16 December, 2007

so paint it black and take it back

The essence of punk, to me, has always been to a large part fair use, continued use. Appropriation with meaning, but more than that--making do. Taking what comes to your hands, your heart, and making do with it. There is no disposability of punk, per se--true punk, anyway. There is no 'buying new', there is no 'wait and improve'--you make art, you make music, you write, you act out--all with the tools you have, the things you have in your hands, ragged and patchwork and proud--singing with cracked voices, writing with tattered educations, wearing hand-me-downs and scavenging food from back-alley bins--this is punk. Let nothing be wasted, says one ethos of punk--save for our lives, ends a darker half of it. Rebellion, rejection, independence--these are punk's bywords, in every form punk occurs.

Add the Age of Steam.
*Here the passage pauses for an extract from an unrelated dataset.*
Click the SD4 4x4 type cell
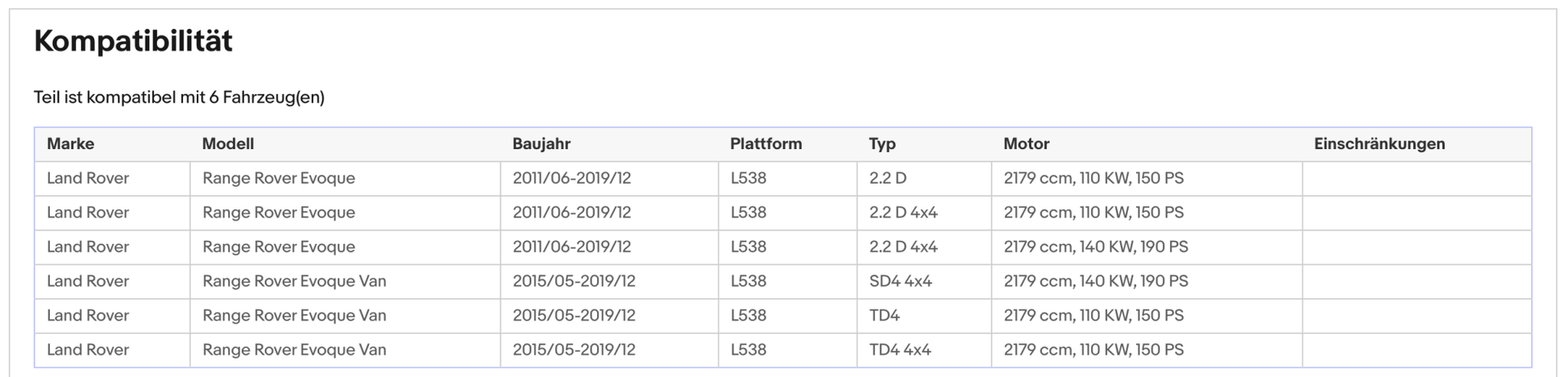 coord(901,281)
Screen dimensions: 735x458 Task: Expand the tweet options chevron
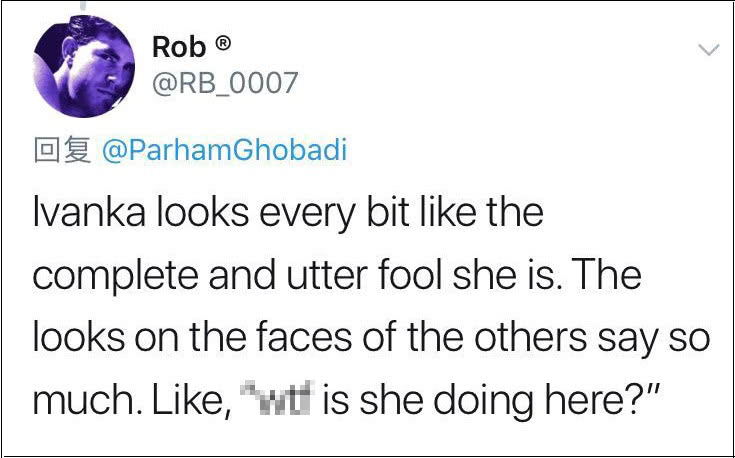708,50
The Age of Steam was one of powerful invention, people driven to invent, to take what was in their hearts and minds and research it, discover it, map it, to understand the building blocks of nature, architecture, culture, science. Frenzied learning, in and out of institutions of the same, the air of maddened loss hanging over all as the spectre of war grew nearer.

To me, though she comes in very late period for the Age of Steam, indeed, is found the story of Marie Curie--a woman driven to understand radiation, radioactive isotopes, and their interaction with the natural world. She and her husband, Pierre Curie, in fact, named radiation--"radioactive" was their word to describe the active agents of pitchblende, and they named the element radium. In a profession few men excel in, she is notable, but the fact that always sticks with me is the image of her scribbling frantically in her notebooks, trying to get down information for the world before she herself succumbed to radiation sickness--and the fact that to this day, those notebooks are considered too dangerous to be handled.
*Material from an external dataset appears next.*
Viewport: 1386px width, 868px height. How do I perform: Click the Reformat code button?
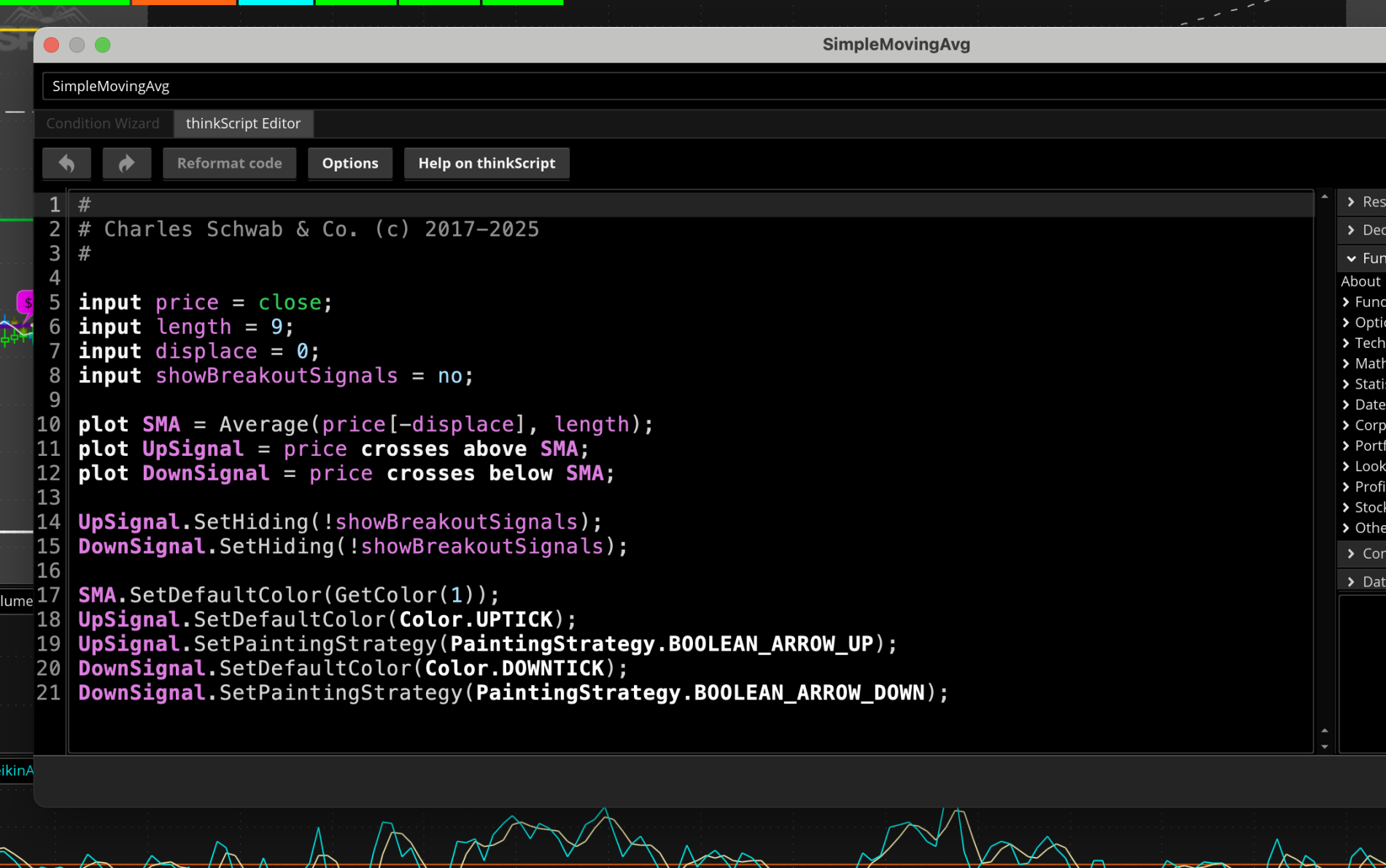pos(229,163)
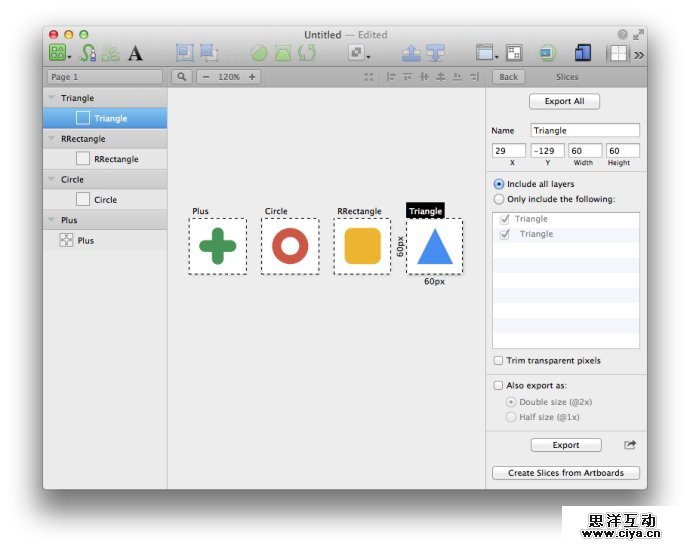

That image. Paper she wrote upon gone so lethal, just from the radiant dust in the air and the touch of her hands--it won't leave me.

Steampunk. Another odd byway that the Steampunkopedia has led me down--that of My Chemical Romance's Welcome to the Black Parade.

There is no discounting both that MCR is a very modern band, and that "Welcome" as a song is a modern anthem, nigh totemic in its swelling chorus and the wails of Gerard Way, the lead singer.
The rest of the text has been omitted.